- _To be done_
Pick out every line below that contains the word "This", and copy each of those lines in full.

[Begin]

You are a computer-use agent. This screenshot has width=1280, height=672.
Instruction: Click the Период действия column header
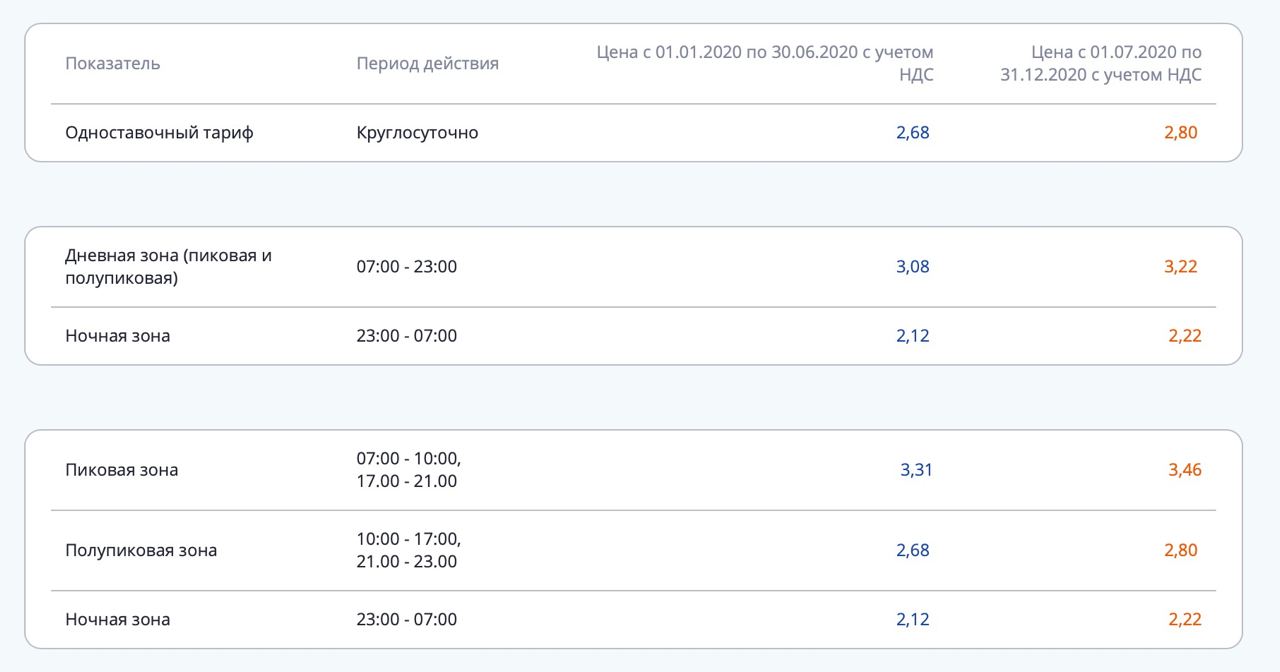427,63
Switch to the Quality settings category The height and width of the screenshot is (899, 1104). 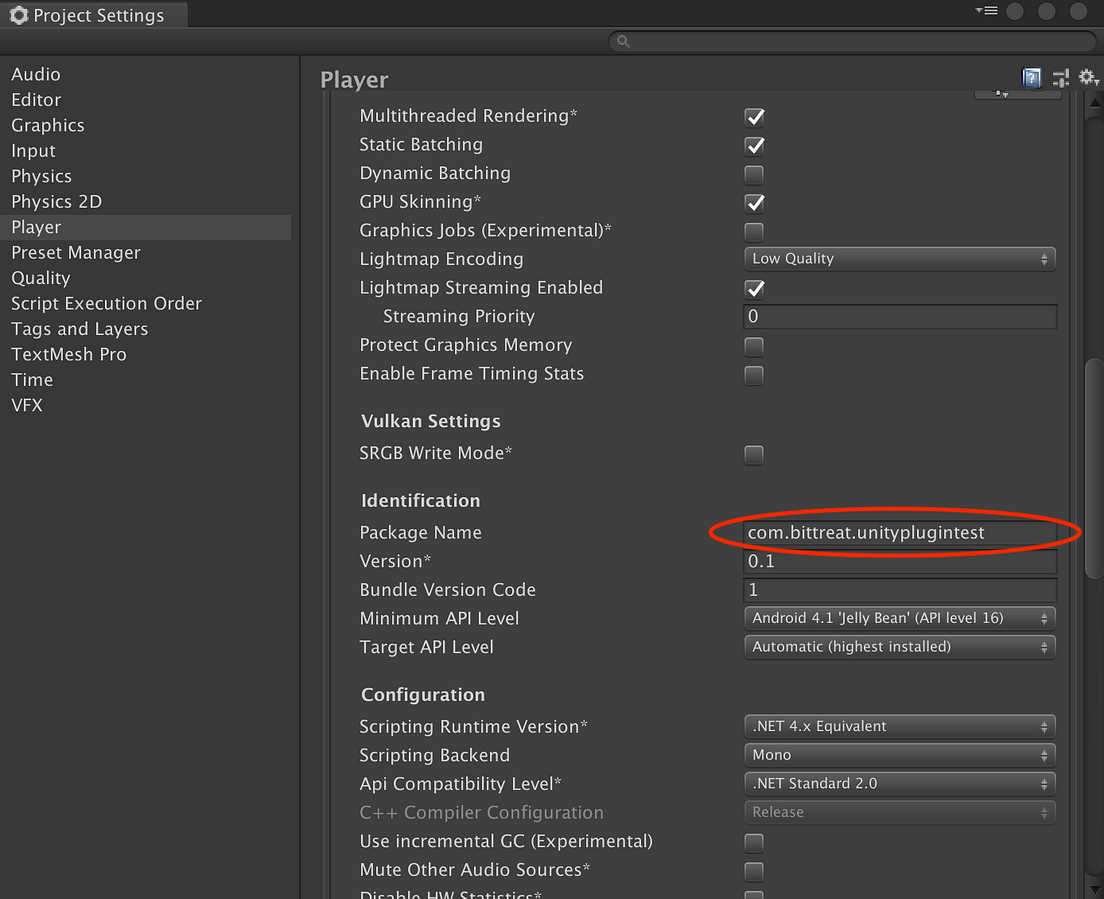[40, 278]
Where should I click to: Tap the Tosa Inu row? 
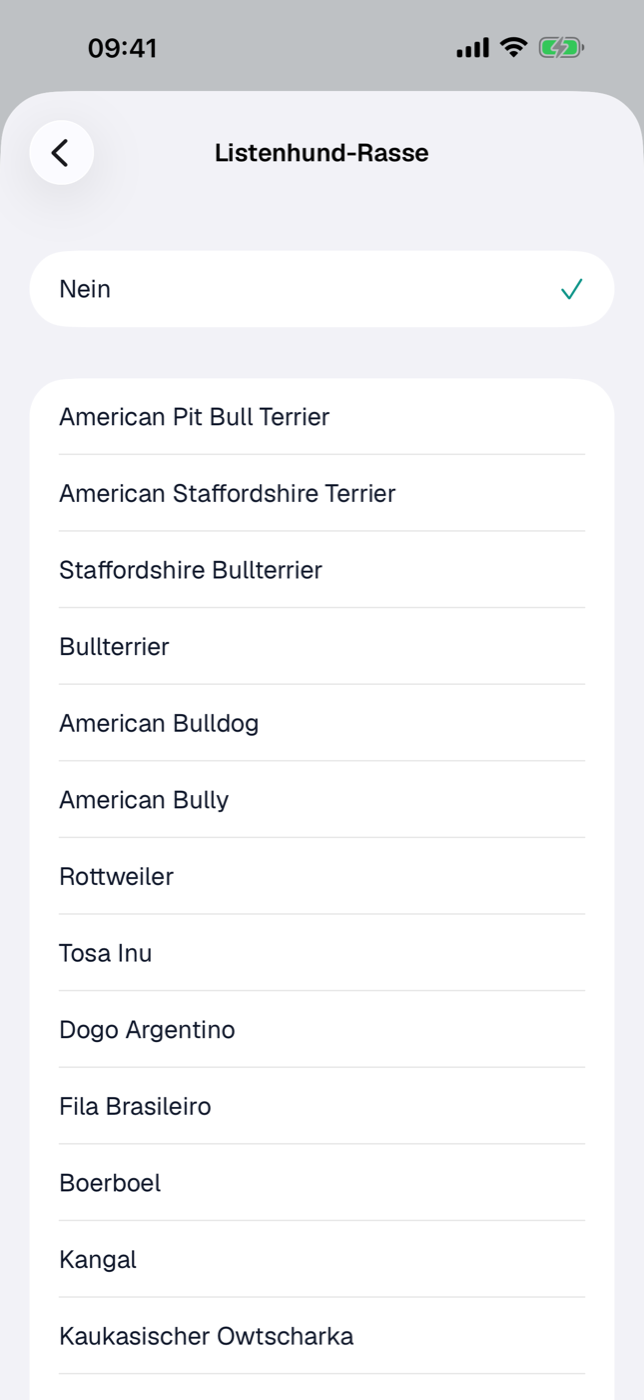point(322,953)
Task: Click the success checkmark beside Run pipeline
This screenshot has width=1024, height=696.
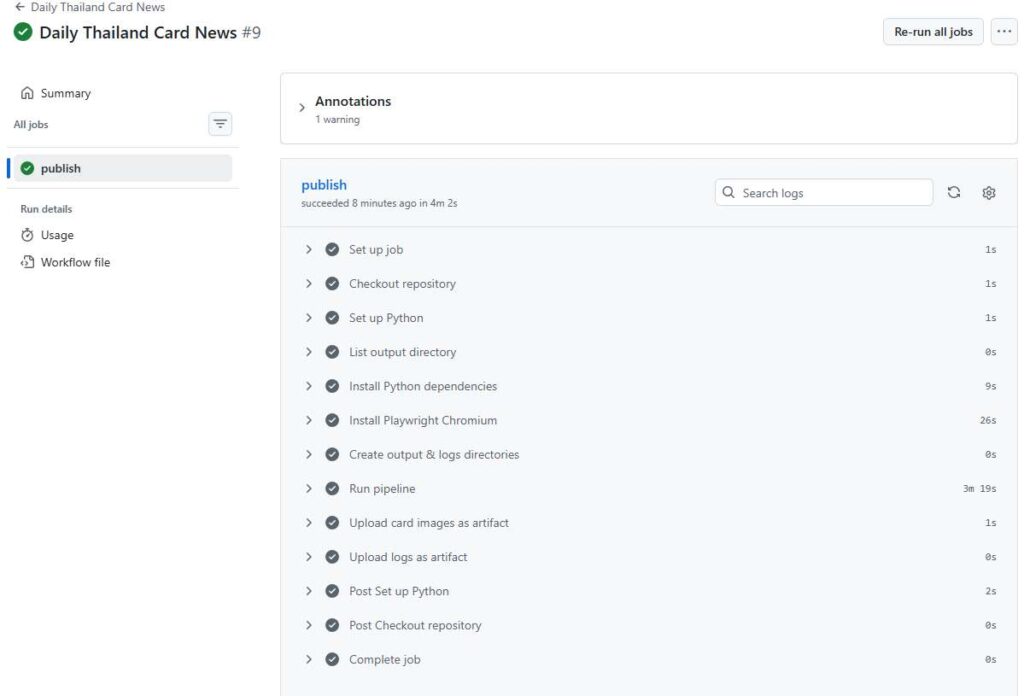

[End]

- _Right answer_
You are a computer-use agent. This screenshot has width=1280, height=672.
This screenshot has width=1024, height=696.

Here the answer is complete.